Ciò che è avvenuto a Betlemme venti secoli fa può esser qualificato come un’invasione di gioia. Una gioia immensa, una gioia invincibile, per la prima volta è entrata nella storia; in quella storia umana che è tante volte un succedersi ripetitivo di tristezze e di angosce. “Vi annunzio una grande gioia” (Lc 2,10): così nella notte santa l’angelo dà la notizia del Natale agli insonnoliti pastori. Questa gioia, notificata dal cielo, è arrivata fino a noi e contraddistingue e rischiara lietamente questi giorni tra tutti i giorni dell’anno.

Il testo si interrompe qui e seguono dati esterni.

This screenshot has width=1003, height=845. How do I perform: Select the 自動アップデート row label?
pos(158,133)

La ragione più semplice e immediatamente comprensibile della felicità che – in misura e in forme diverse – oggi raggiunge ogni uomo, è che l’umanità intera almeno confusamente capisce di aver ricevuto un regalo. Un regalo, anche se piccolo, è il segno che qualcuno ci vuole un po’ di bene; e sentirsi amati è la cosa più bella e gratificante che ci sia. Qui, però, il dono è il più grande e sorprendente che si possa pensare: “Dio ha tanto amato il mondo da dare il suo Figlio unigenito” (Gv 3,16).
Ma che cosa rappresenta il bimbo nato a Betlemme per noi che dobbiamo affrontare un pellegrinaggio terreno sovente privo di certezze, carico di problemi? Quel bambino è “la luce vera, quella che illumina ogni uomo” (Gv 1,9), ci è stato risposto. Dopo che lui è venuto, non siamo più dei viandanti che camminano al buio, ma persone che possono davvero “rialzare la testa”, così come è stato fatto in questo nostro territorio dopo la tempesta di fine ottobre e come 50 giovani artisti bellunesi hanno cantato: “alziamo la voce, alziamo la testa”.

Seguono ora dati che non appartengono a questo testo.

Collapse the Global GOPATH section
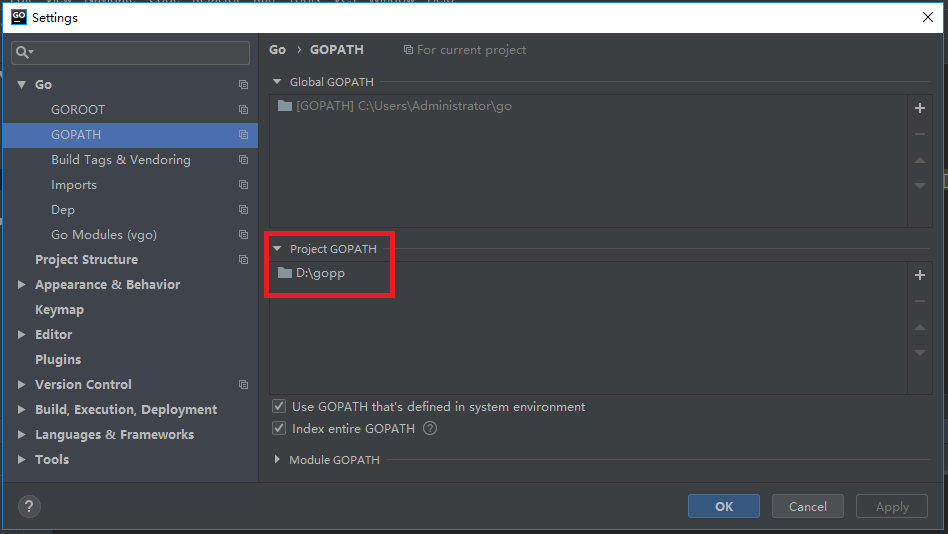948x534 pixels. point(277,82)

Possiamo farlo, sempre in ogni circostanza avversa perché Dio si è fatto uomo sul serio, abita in mezzo a noi, è ormai dei nostri, nostro familiare e nostro compagno di viaggio: anche questo fa parte dell’intima motivazione della gioia natalizia, perché possiamo “alzare la voce e alzare la testa” dopo ogni sconfitta. Anche dopo ogni peccato.
Allora: da quando il Figlio di Dio si è fatto uomo e ha preso dimora fra noi, nessuno deve più sentirsi abbandonato e solo. Ogni persona che crede e accoglie il Natale nella sua piena verità, arriva alla persuasione che lo fa rinascere e gli fa dire: “C’è un Dio che è con me, un Dio che sa che ci sono e non mi dimentica, un Dio che mi ha raggiunto con il suo amore, un Dio che ha assunto volto e cuore di uomo perché anch’io possa amarlo come lui mi ama”. Questa è la bellezza e l’incanto più bello della festa di luce e di vita che oggi ci raduna.

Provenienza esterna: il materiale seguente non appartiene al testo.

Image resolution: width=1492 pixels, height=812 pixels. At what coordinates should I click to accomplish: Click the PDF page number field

Abbiamo iniziato la nostra riflessione ricordando le parole dell’evangelista Luca: “Ecco vi annunzio una grande gioia”; ora al termine, annotiamo che Luca aggiunge: “gioia che sarà di tutto il popolo” (Lc 2,11): così la voce dell’angelo ha squarciato non solo il silenzio della notte palestinese, ma anche la notte oscura del male che sembra imperversare sull’intera vicenda umana contemporanea. “Di tutto il popolo”, dunque – nonostante tutto – anche nostra.
Questa gioia ineffabile entri così in tutte le case: si posi
come una carezza divina sul capo dei nostri bimbi,
come gesto di incoraggiamento per i giovani,
come dolce conforto nelle sofferenze dei malati,
come una presenza rasserenante nel deserto di chi si sente comunque solo
come un’energia di vittoria nella debolezza di chi è tentato,
come la certezza per tutti di un’esistenza più significativa e felice.
Questo è il mio augurio per ciascuno. Il Signore lo confermi con la sua grazia.